Dana Vaughn @TheDanaVaughn says
Thank you Jasmine!
P. J. says
Great story! Glad you found your tribe. We all need one.
Stephania Biddings says
This is true for oh so many young ladies! We are all (most of us) mostly playing a role or character to match the narrative in our head. Years later, at the reunion, we learn we should have just been ourselves. 😉
GWENDEE says
It is a true blessing when we come into and learn to love ourselves. Then we are truly able to become a friend. This is a wonderful tale of your journey. Thank you.
Lauren says
What an authentic, self-reflective and powerful story about growth, maturity and above all, sisterhood. I am beyond honored to walk this journey called life with you. Our friendship timing was divine- we started growing up together starting at 22 and our growth as women still continues on. This article was a testament to our sisterhood and I love you deeply. Thank you for allowing me to be apart of your journey, sister!
Sandi Hoggatt says
Lady Dana…this is by far one of the most epic of reads…I am smitten by your intentionality of transparency…This is definitely a story I’ll share with My Girls…as well as my students..How absolutely fantastic…You are by far amaaaazingly adorable…Congratulations on finding YOU…
Adorable…Inspiring…Just all-around unique… : )
Kaye Barnwell says
Thank you for being so transparent, Dana! What a great read! Some of us find our way to true friendship in other seasons of life and nonetheless it’s all a beautiful journey. #grateful #foreverfriends #ilovemyself
Cherice Jackson says
Beautiful article!
Patrica McKenzie says
Dana, thank you sharing your journey. It is, unfortunately, a story that I resonate with and have seen repeated in the lives of many family members and friends. I realize that there are some things that people assume are innate to living; moral compass, great fashion sense, rhythm in black women (:, parenting skills, and how to be your authentic self. What a misnomer!
Education, training, and experience are needed in these key pieces of life. Otherwise, we flounder, sometimes indefinitely, most times, needlessly.

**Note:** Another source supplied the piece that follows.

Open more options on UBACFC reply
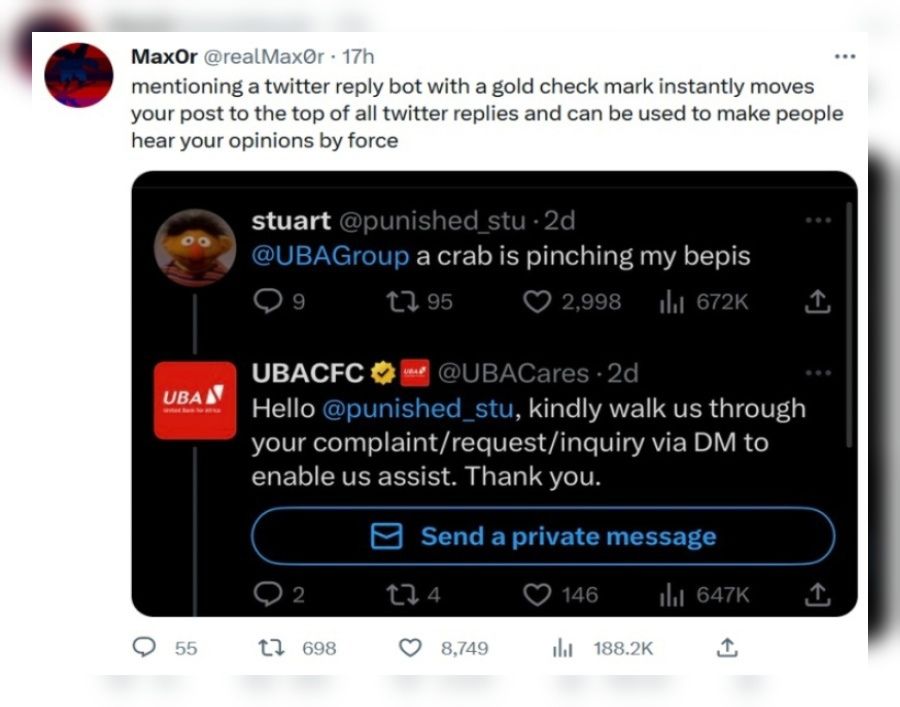The width and height of the screenshot is (900, 707). [x=818, y=373]
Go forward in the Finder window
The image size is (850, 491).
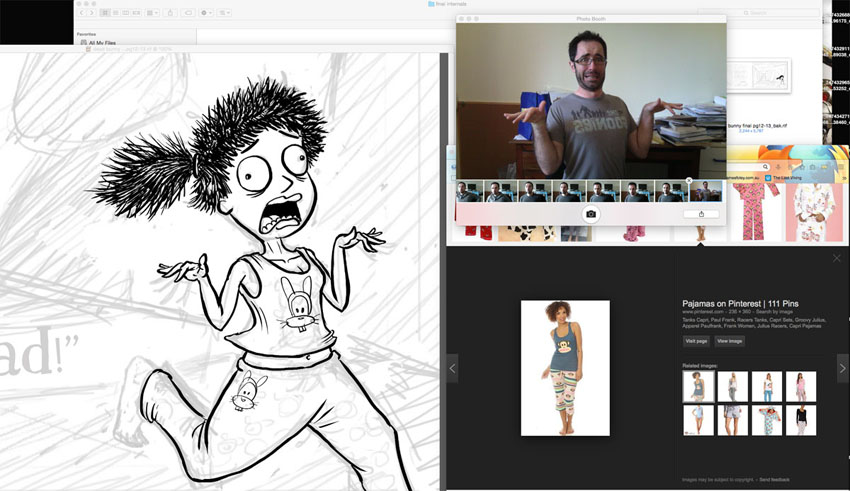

Your words are a spark to a flame that I pray moves and touches those who need it in the right ways to heed it. I have forwarded it to my amazing daughters as a love letter. I challenge them to rise above this curse of generations and overcome through the power of The Lord all fear, feelings of isolation, inadequacy, rejection, dejection, imposter syndrome, and all that other ish! Be who you are women of God! Like Grannie always said, eat the meat and spit out the bones! What is for you is for you. The key is knowing who YOU really are AND being okay with YOU!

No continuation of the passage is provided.